I can read my work at open mics or invited readings almost every night of the week. I can take workshops that would not have been possible pre-Zoom. I can go to Mass at many different churches via YouTube and attend concerts online.
And yet, I want out. I’m my father’s daughter. On Sunday afternoons after church, he’d tell us all to get in the car because we were “going for a ride.” Deep into his 90s, when he finally let me or my brother do the driving, he loved to just get in the car and go. Up in the mountains, down to the beach, through the old neighborhoods, it didn’t matter. He just wanted out. We often wound up dropping in on friends or family. In the time of COVID-19, we can’t do that anymore.
I thank God for the Internet.
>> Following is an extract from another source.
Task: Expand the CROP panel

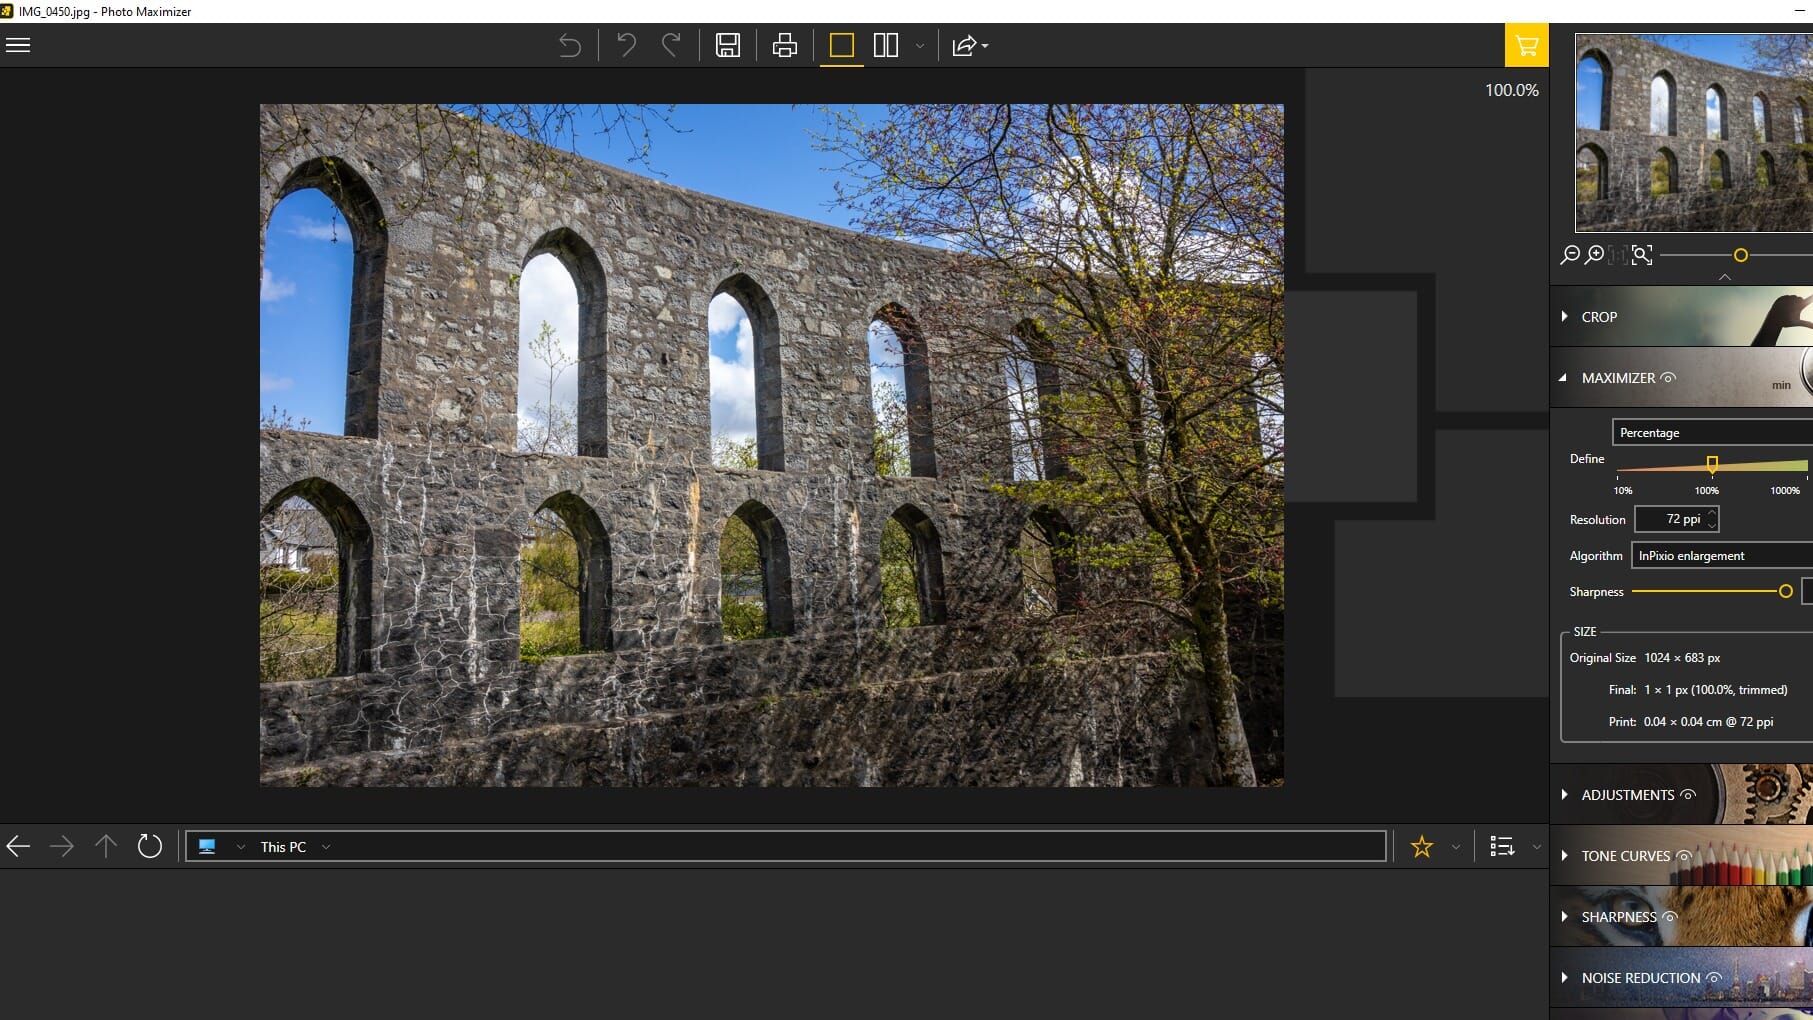Action: [x=1565, y=317]
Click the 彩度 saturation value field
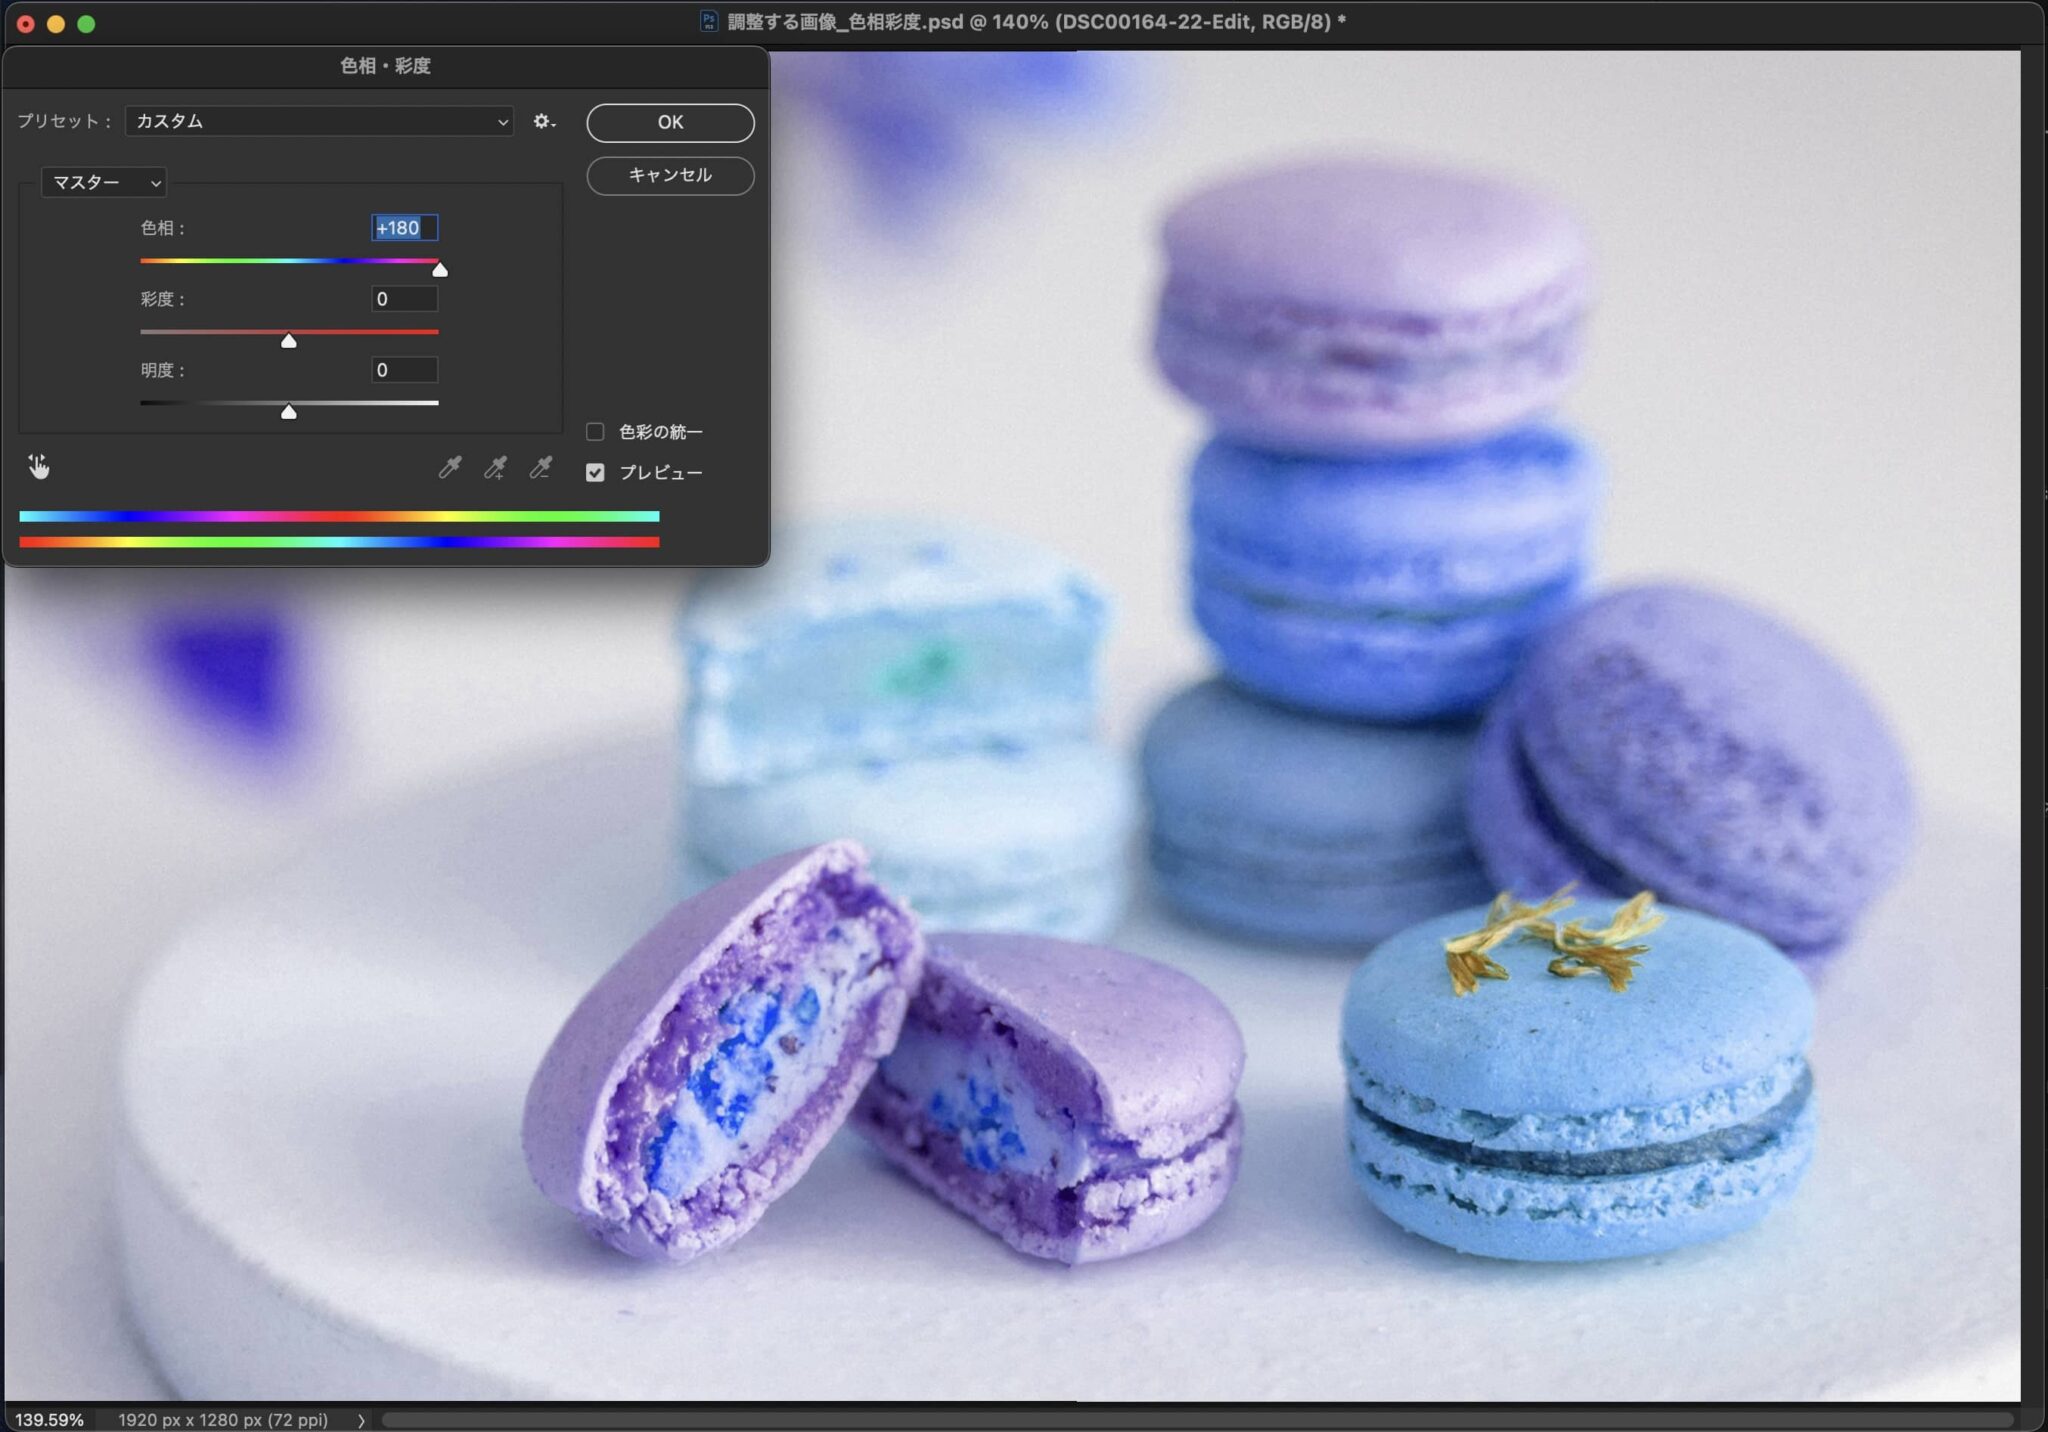 tap(404, 299)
I don’t know how I would survive so much alone time without it, but I sure miss “real life.” How about you?
Annie the dog, featured here a lot lately with her two weeks in the hospital with Vestibular Disease, continues to get stronger and less dizzy, although she still falls a lot when she’s not on solid ground. She likes to dive into the bushes and wade in muddy water, and then she crashes. But she gets back up. Her bedsores are healing, and there’s nothing wrong with her appetite. We are scheduled for a follow-up vet appointment tomorrow. Thank you for all your love and prayers.
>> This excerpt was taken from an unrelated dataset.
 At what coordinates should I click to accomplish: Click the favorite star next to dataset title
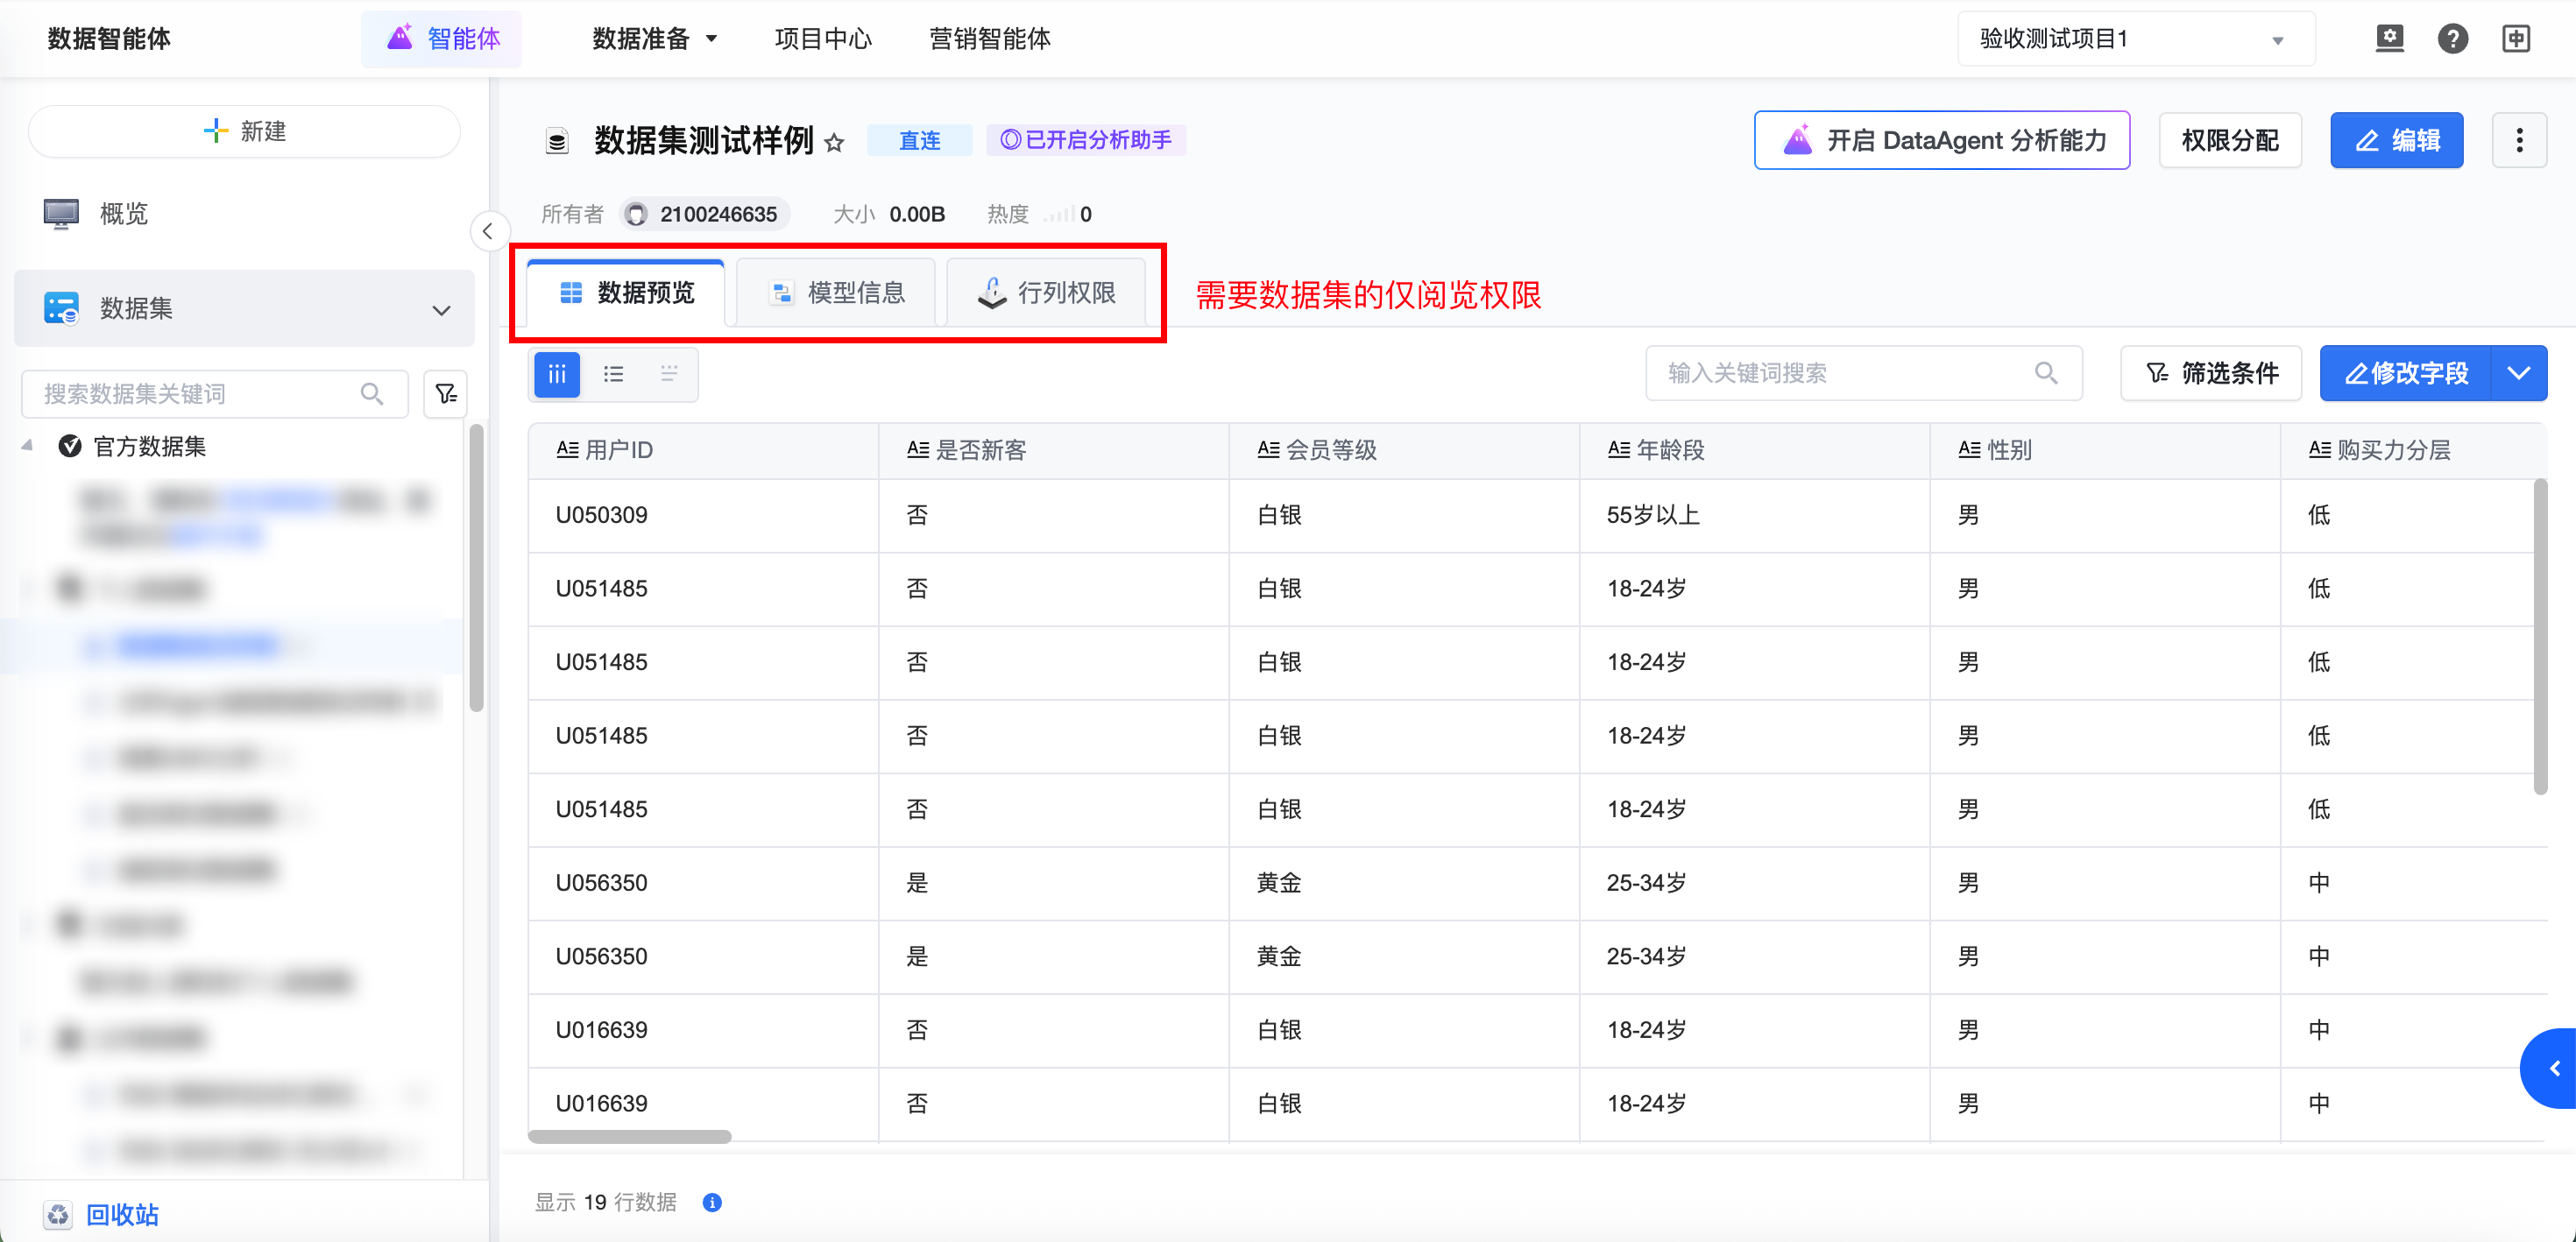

5 thoughts on “I’m Not Going Anywhere, But My Schedule is Full”
I always love to read what is on your mind. I believe that you are surviving living alone through our covid captivity probably much better than most. You have so many interests, like Annie, your walks, your writing, your faith and your music that you can do alone or on the internet that many others living alone don’t have. I think that you stay connected to others who have like interests which keeps you from being isolated. You may live alone, but you are not alone. Yeh! We all want to get out even if we do not live alone. As the saying goes…this too shall pass. I make stickys too, but the night before, I make a list of things planned for the next day and stick it on my dresser, so that when I get up I can be reminded of the day’s activities adjust my schedule accordingly.
Thanks, Carolyn. I don’t know what I’d do if I didn’t have my writing, music and dog. You can only watch so much TV and read so many books. I keep thinking I should deep-clean my house, but . . . nah. I’m glad to keep in touch with you this way. Imagine how bored Fred would be if he had to live through this.
I’m with you Sue! I miss singing in choirs and at church, attending live music and in person concerts, and a lot of the other things you mentioned. I often wonder how long this solitary lifestyle will continue.
I do not spend nearly as much time online as you, and am not grateful for the money Judy and I have spent trying to stream online musical performances. We’ve been disappointed most of the time. That also is true for most of the online singing virtual hour experiences I’ve joined.
So instead we spend a lot of time hiking outdoors, watching birds, photographing the beauty we encounter. It has proven to be much more satisfying, and far less expensive! We also spend a couple hours a day cooking “healthy” new recipes, which has opened a new world of discovery . . . how to incorporate vegetables deliciously into everything! Stay mighty!
Sounds like you’re making good use of your time. I have found most of the online music stuff disappointing, too. A talk I paid for last week was just a rehash of everything that person has said many times before. A few of us do sing at St. Anthony’s, masked and distanced, of course. But it’s not the same. Keeping doing the healthy stuff. Me, I keep baking fattening foods I can’t resist.
This writing will also be a great historical accounting of “what it was like”. Thank you and miss you friend.